Dossiê Ozualdo Candeias
Caçada Sangrenta
Direção: Ozualdo Candeias
Brasil, 1974.
Por Marcelo Carrard
Podemos definir o trabalho de Ozualdo Candeias no Cinema, como uma espécie de extensão do que foi o trabalho de Plínio Marcos no Teatro. Ambos iluminaram o mundo dos miseráveis, dos marginalizados, dos esquecidos, trazendo-os para a superfície, elevando-os a uma categoria do sublime. Como Mentor do Cinema Marginal, Candeias sabia o que estava retratando, não tinha o distanciamento e o fascínio de cineastas da Classe Média com a estética da fealdade, da miséria. Caçada Sangrenta é mais uma amostra de sua visão poética dos que habitam a margem da sociedade, daqueles que parecem invisíveis, dos feios, sujos e malvados...

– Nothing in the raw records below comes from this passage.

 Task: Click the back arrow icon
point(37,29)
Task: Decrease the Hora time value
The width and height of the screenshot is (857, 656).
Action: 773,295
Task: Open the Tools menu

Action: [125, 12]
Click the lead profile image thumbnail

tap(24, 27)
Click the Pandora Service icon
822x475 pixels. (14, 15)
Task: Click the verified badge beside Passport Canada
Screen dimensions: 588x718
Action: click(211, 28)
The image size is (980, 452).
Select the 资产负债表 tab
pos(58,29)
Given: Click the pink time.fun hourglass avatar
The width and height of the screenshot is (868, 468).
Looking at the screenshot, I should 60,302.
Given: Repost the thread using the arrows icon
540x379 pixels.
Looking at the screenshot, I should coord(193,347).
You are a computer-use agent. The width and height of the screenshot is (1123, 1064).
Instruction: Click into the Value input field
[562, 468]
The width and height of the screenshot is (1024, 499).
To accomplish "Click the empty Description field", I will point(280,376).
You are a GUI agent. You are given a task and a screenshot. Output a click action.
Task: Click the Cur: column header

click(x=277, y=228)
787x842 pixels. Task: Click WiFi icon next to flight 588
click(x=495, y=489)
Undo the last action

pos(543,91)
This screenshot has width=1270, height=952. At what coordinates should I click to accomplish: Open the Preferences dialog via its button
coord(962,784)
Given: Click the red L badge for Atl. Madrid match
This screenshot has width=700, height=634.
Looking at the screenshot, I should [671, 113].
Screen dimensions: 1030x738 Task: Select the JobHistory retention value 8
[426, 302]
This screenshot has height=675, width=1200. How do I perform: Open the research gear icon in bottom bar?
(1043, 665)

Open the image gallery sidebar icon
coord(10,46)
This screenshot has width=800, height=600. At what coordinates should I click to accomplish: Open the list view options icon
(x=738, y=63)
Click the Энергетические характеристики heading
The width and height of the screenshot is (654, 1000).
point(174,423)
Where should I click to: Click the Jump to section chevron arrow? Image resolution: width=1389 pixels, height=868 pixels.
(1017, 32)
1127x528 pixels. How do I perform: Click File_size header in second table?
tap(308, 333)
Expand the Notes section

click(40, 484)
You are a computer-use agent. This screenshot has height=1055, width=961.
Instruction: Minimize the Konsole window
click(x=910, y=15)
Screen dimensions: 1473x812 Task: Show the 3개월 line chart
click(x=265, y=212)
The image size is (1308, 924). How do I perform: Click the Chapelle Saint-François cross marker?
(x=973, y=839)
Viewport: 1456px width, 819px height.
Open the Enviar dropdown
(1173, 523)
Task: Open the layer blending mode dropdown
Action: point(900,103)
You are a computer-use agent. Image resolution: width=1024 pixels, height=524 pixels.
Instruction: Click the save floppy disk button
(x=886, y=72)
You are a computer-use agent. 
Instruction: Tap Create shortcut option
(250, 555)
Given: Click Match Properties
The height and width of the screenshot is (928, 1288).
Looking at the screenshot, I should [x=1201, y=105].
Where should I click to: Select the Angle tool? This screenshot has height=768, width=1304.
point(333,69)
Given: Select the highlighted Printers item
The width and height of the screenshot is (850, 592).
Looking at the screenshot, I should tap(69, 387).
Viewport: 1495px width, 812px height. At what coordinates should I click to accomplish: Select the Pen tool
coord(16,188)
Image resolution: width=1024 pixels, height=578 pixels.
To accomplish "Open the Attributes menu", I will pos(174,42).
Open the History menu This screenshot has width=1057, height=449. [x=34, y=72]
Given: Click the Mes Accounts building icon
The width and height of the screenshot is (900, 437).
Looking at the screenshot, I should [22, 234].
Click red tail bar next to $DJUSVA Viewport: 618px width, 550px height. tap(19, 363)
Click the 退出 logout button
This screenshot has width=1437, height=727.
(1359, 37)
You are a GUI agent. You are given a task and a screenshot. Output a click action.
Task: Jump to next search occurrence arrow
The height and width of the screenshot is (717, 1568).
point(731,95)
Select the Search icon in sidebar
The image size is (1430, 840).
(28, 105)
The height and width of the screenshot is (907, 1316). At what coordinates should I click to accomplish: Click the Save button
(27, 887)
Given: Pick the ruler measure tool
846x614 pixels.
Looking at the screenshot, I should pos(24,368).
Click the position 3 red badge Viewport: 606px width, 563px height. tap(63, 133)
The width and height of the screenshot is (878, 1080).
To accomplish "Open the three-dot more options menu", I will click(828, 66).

Caçada Sangrenta foi dirigido e escrito por Candeias e tem como protagonista o famoso ator, produtor e diretor David Cardoso, com um visual clássico dos anos 70, cabelos compridos e calça Boca de Sino. Sua interpretação está acima da média surpreendendo aos que só o conhecem das notórias produções eróticas da Boca do Lixo paulistana que ele protagonizou. Ele interpreta um rapaz que foge de São Paulo com uma valise misteriosa após a morte de uma famosa milionária. É evidente o talento de Candeias em filmar com poucos recursos conseguindo ótimos resultados, em pequenas cenas onde o trabalho de câmera se revela em ângulos e enquadramentos criativos, Candeias nos ensina que o Cinema pode ser simples e ao mesmo tempo original sem a necessidade de hermetismos desnecessários. A sensacional perseguição de automóveis que é encenada em uma estrada de terra é uma amostra da visão de Candeias sobre o Cinema. Sem o glamour das grandes produções vemos o David Cardoso em um fusca sendo perseguido por um grupo de “vilões” em outro fusca. No meio da perseguição David troca o fusca por uma... Kombi, e a perseguição continua, sem perder o ritmo em nenhum momento, seguida de uma divertida seqüência de luta quase farsesca em sua coreografia.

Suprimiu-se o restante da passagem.